Print every line of the records below word for word, leaving out the pictures.

Page and screen pointing data

## Begin

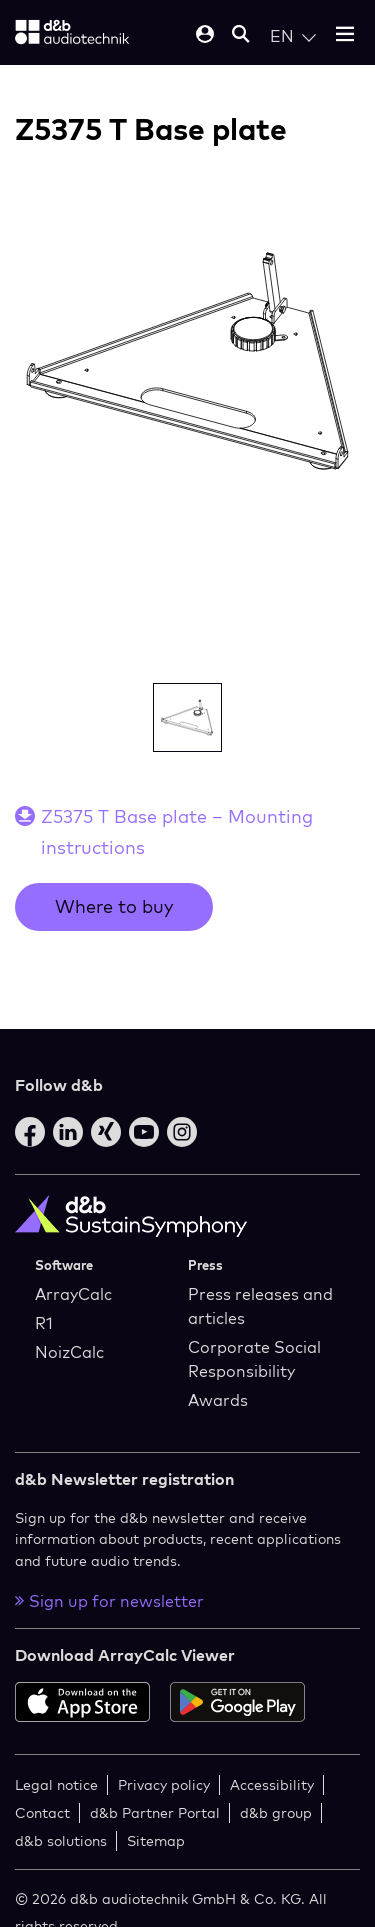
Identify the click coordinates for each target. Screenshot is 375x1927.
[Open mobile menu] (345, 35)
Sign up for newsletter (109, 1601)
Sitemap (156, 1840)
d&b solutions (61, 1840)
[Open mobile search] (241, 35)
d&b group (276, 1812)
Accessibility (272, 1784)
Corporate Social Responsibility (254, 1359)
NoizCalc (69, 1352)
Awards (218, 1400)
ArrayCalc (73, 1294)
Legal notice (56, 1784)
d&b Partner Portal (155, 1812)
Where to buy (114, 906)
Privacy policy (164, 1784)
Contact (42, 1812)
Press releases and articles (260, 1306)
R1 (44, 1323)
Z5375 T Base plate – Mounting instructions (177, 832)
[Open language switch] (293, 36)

## End

THE SOLUTION »
Identify the click coordinates for each target. Screenshot is 375x1927.
[Open mobile menu] (345, 35)
Sign up for newsletter (109, 1601)
Sitemap (156, 1840)
d&b solutions (61, 1840)
[Open mobile search] (241, 35)
d&b group (276, 1812)
Accessibility (272, 1784)
Corporate Social Responsibility (254, 1359)
NoizCalc (69, 1352)
Awards (218, 1400)
ArrayCalc (73, 1294)
Legal notice (56, 1784)
d&b Partner Portal (155, 1812)
Where to buy (114, 906)
Privacy policy (164, 1784)
Contact (42, 1812)
Press releases and articles (260, 1306)
R1 (44, 1323)
Z5375 T Base plate – Mounting instructions (177, 832)
[Open language switch] (293, 36)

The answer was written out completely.